As trade talks remained in center stage, fiscal weaknesses became apparent in both Argentina and Turkey. The two countries were each the site of intense currency pressures, thus resulting in intervention from the respective central banks.  In the case of Argentina, the situation led to involvement from the IMF in the form of a $50 billion bailout package.  The catalyst was investors’ concerns regarding the country’s large fiscal account, coupled with doubts on whether President Macri would be able to juggle reducing the fiscal deficit while maintaining adequate electoral support.  Turning to Turkey, the lira was punished for the unorthodox and non-independent monetary policy driven by the country’s executive branch.  Furthermore, Turkey’s President Erdogan was re-elected.  Erdogan is widely perceived as being non-market friendly.

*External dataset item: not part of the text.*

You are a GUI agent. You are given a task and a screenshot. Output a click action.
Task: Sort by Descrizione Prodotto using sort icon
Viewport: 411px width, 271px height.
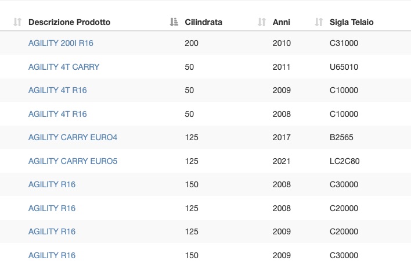coord(17,22)
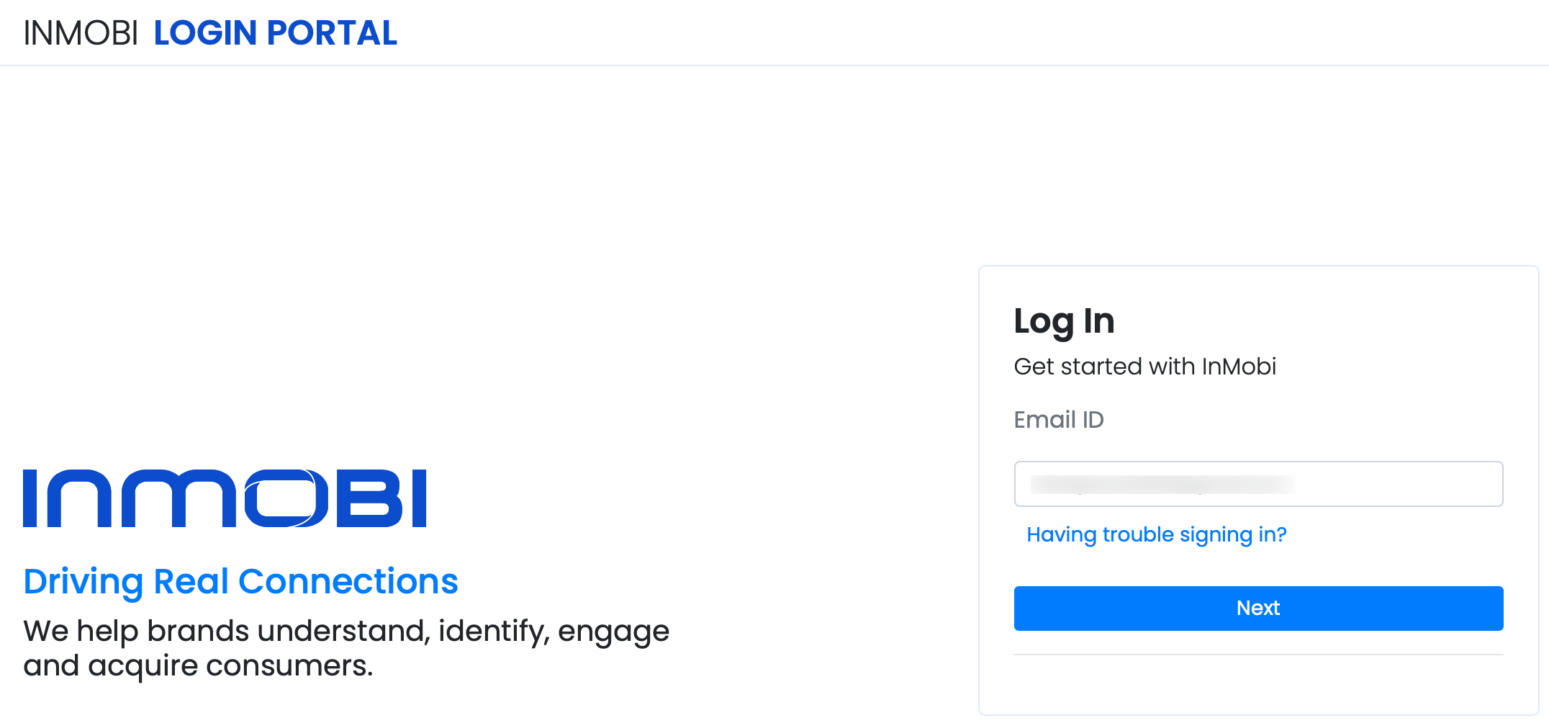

Latin America experienced a surge in populist sentiment during the recent quarter. Left-wing Mexican presidential candidate Andrés Manuel López Obrador (AMLO) solidified his lead in the polls, signaling a desire for a change to corruption and the overall status quo.  Elsewhere, in Brazil, the upcoming election appears to test the country’s commitment to current President Michel Temer’s pro-market policies.  In Colombia, business-friendly candidate Ivan Duque decisively won the race for the presidency.  In addition, both Chile and Peru maintain center-right administrations that pursue pro-growth policies.

Venezuela remained a country in crisis, with Nicholas Maduro maintaining a tenuous grip amongst the populace at large, as well as his own fractured supporters. The quarter also witnessed a thwarted conspiracy attempt to remove Maduro from power.  The economy continued to remain subject to high unemployment, rampant inflation and a shortage of basic necessities.

Commodity prices continued to be beneficial for raw material exporters. Oil remained above $60 a barrel, which strongly supported the economies of oil exporting countries in Latin America and Sub-Saharan Africa.  There remains a tug-of-war between OPEC members concerning optimal supply levels.

Overall, geopolitical issues remained at the forefront, highlighted by the continuing dialog between President Trump and North Korea’s Kim Jung Un regarding the latter’s nuclear program. Additionally, pressures related to the future solidarity of the European Union should not be discounted.  That continent is seeing an ever-increasing wave of populist fervor and a growing sentiment against the current status of the European project.

Fund Performance

For the second quarter of 2018, Federated Emerging Market Debt Fund (Institutional Shares) returned -6.27%. This compared to the equally-weighted J.P. Morgan Emerging Markets Bond Index Global/J.P. Morgan Corporate Emerging Markets Bond Index/J.P. Morgan Government Bond Index-Emerging Markets-Unhedged return of -6.10%.  The J.P. Morgan Emerging Markets Bond Index returned -3.51%.  Allocation to local markets contributed negatively to performance as assets in local markets underperformed dollar-denominated assets.  Duration exposure contributed positively to performance relative to the benchmark.  Country allocation and security selection in corporate and sovereign assets contributed positively to performance relative to the benchmark during the quarter.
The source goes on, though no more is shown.